La medicina contemporánea, con su exceso de burocracia y protocolos, corre el riesgo de olvidar que la esencia del oficio es humana. Los médicos no son meros ejecutores de procedimientos; son observadores, consejeros y acompañantes, como lo fueron Hipócrates y Galeno. Recuperar esa visión implica replantear planes de estudio, reducir la fragmentación de las asignaturas, priorizar la práctica clínica temprana y reconocer que un médico graduado ya es un médico, independientemente de la especialidad que alcance más tarde.

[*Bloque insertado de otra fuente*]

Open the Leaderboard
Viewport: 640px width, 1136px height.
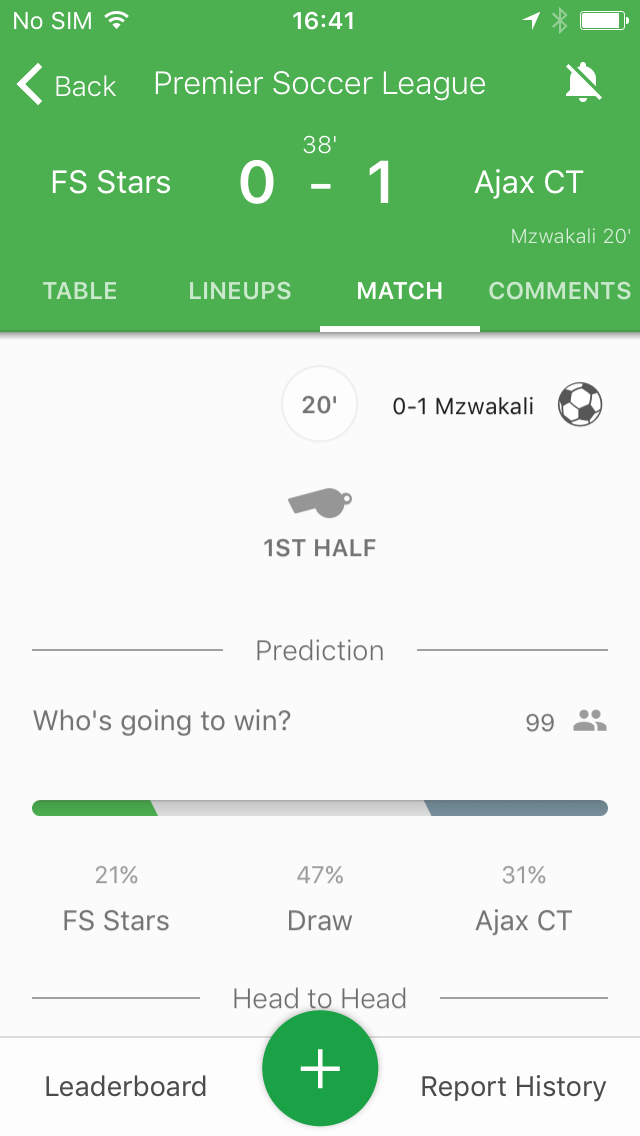pyautogui.click(x=126, y=1086)
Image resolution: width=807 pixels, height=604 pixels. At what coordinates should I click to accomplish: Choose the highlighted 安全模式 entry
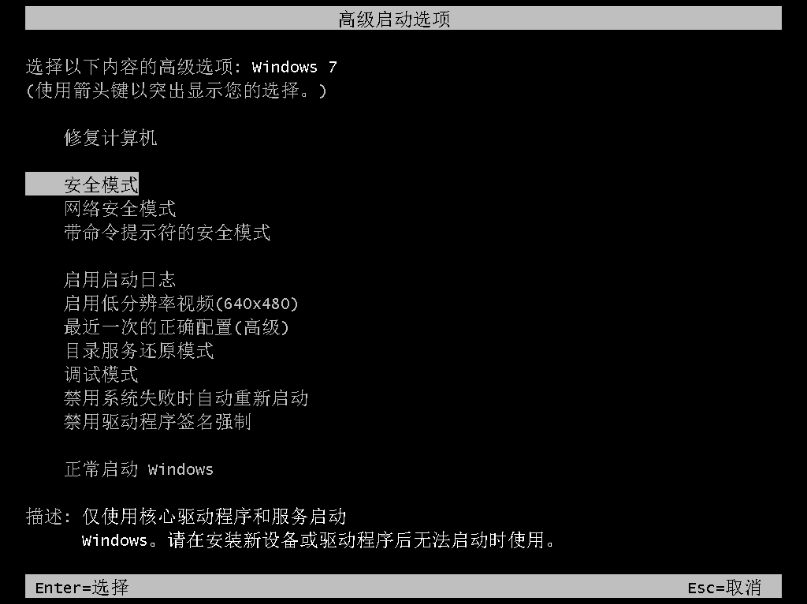coord(82,185)
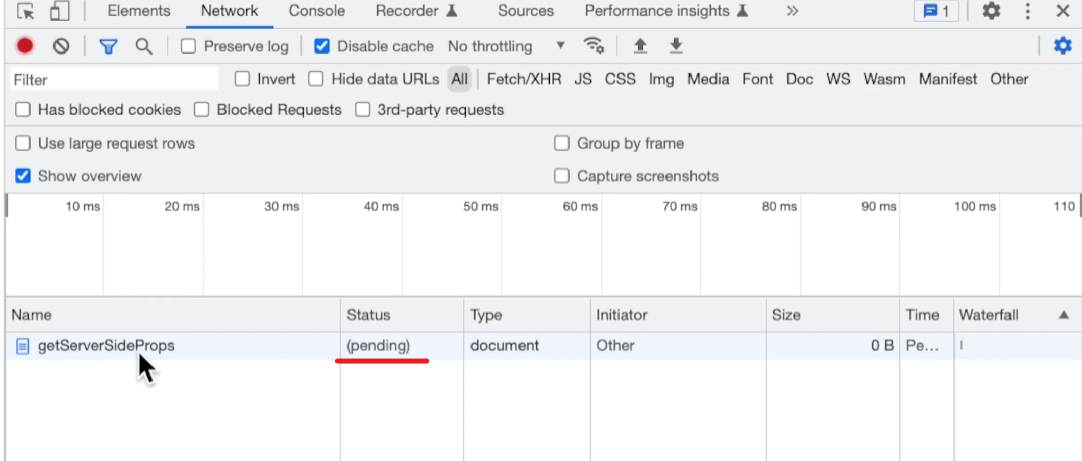Viewport: 1082px width, 461px height.
Task: Open the No throttling dropdown
Action: 505,46
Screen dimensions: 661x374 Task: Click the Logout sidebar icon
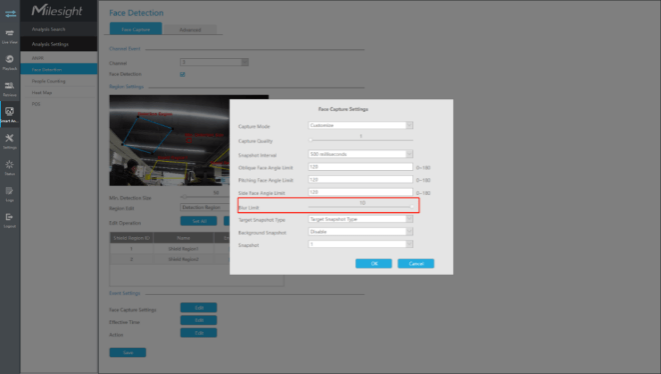(10, 220)
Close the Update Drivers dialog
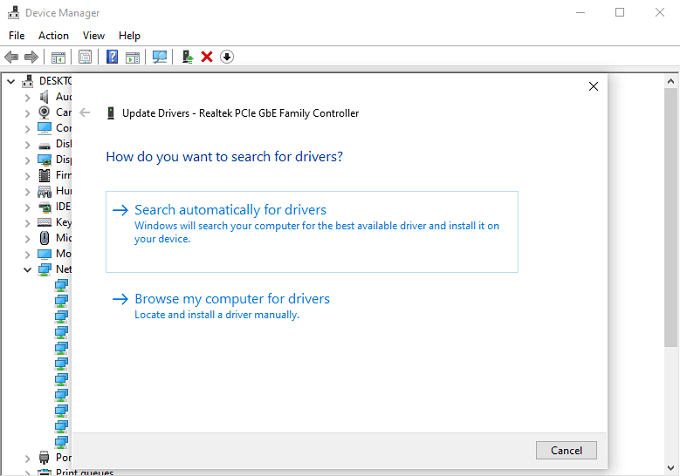680x476 pixels. tap(593, 87)
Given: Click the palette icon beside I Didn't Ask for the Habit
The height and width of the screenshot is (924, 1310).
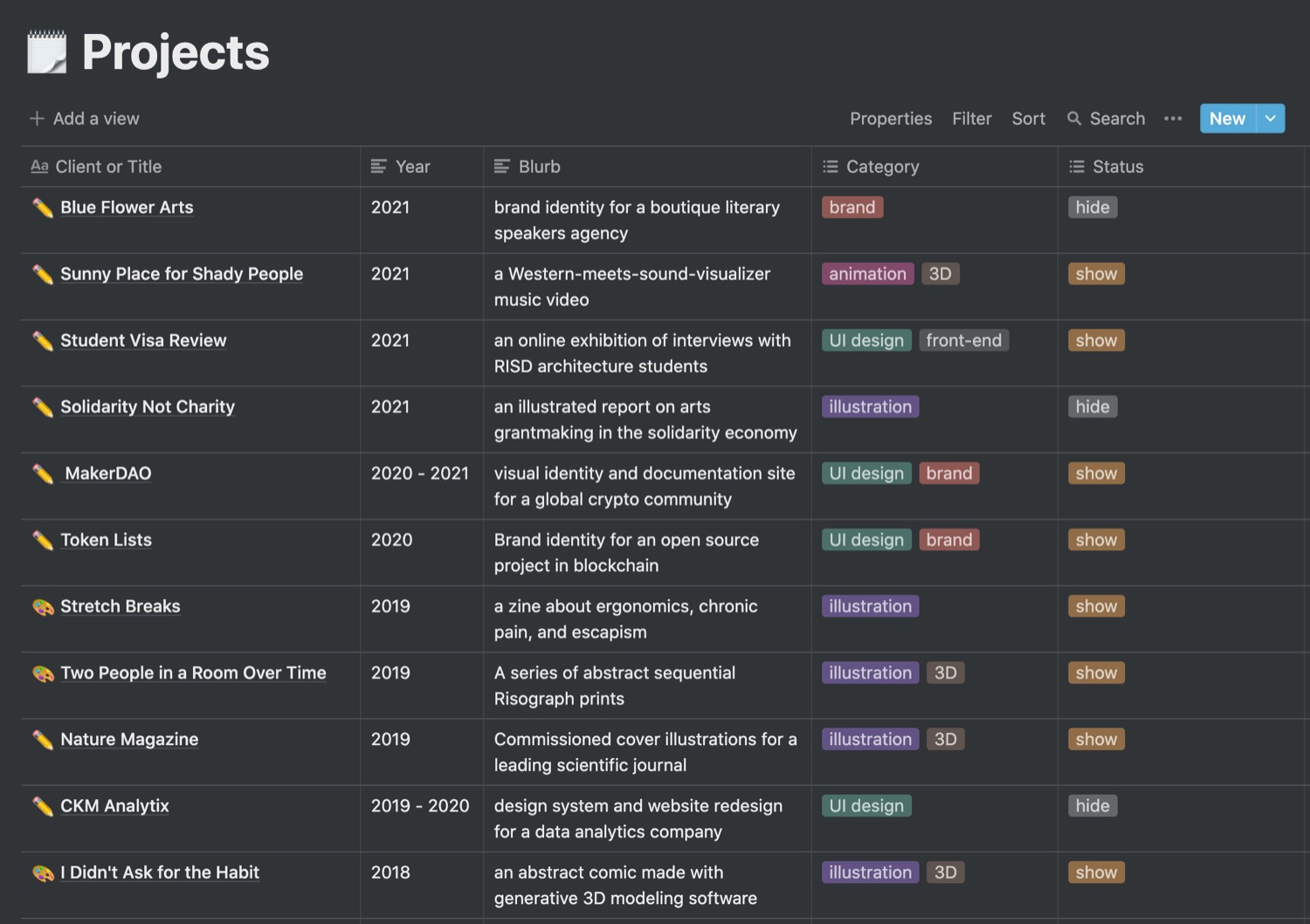Looking at the screenshot, I should click(42, 872).
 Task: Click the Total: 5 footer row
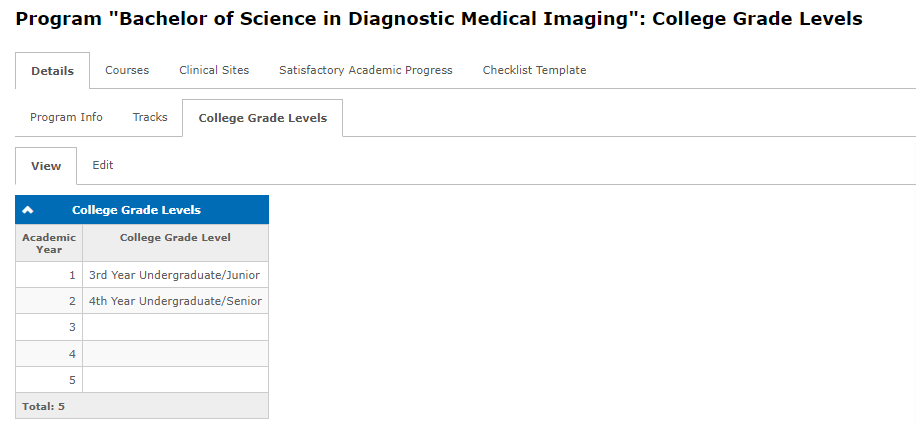pyautogui.click(x=142, y=406)

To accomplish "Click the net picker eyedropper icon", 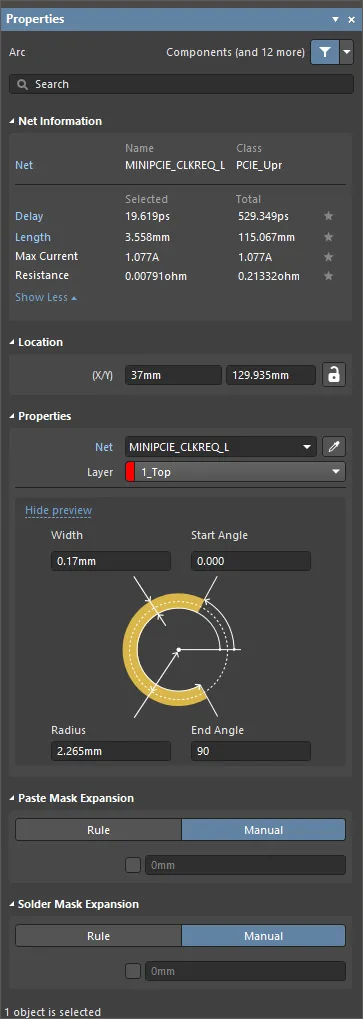I will pos(334,446).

En definitiva, la medicina necesita un cambio profundo: volver a sus raíces, combinar ciencia y técnica con humanismo y comunicación, recuperar la ética y la capacidad de observación, y recordar que cada paciente es una historia única. Recuperar lo mejor de la tradición hipocrática y galénica no es un ejercicio académico: es un imperativo para que la medicina siga siendo siempre un arte humano al servicio de la vida. Un arte que une el rigor del conocimiento con la luz de la ética y la calidez de la relación con el paciente. Porque no basta con curar cuerpos: la verdadera medicina acompaña, escucha, sostiene y da esperanza. En cada gesto, en cada mirada, en cada palabra de aliento, late la grandeza de una profesión que es ciencia, sí, pero también compasión, entrega y humanidad. Que la esencia de la medicina nunca se aparte del camino verdadero, aquel que nos guía en un viaje compartido hacia una existencia plena. Un camino que respira vida en cada gesto, que transforma el conocimiento en cuidado y que convierte la medicina en un arte profundamente humano.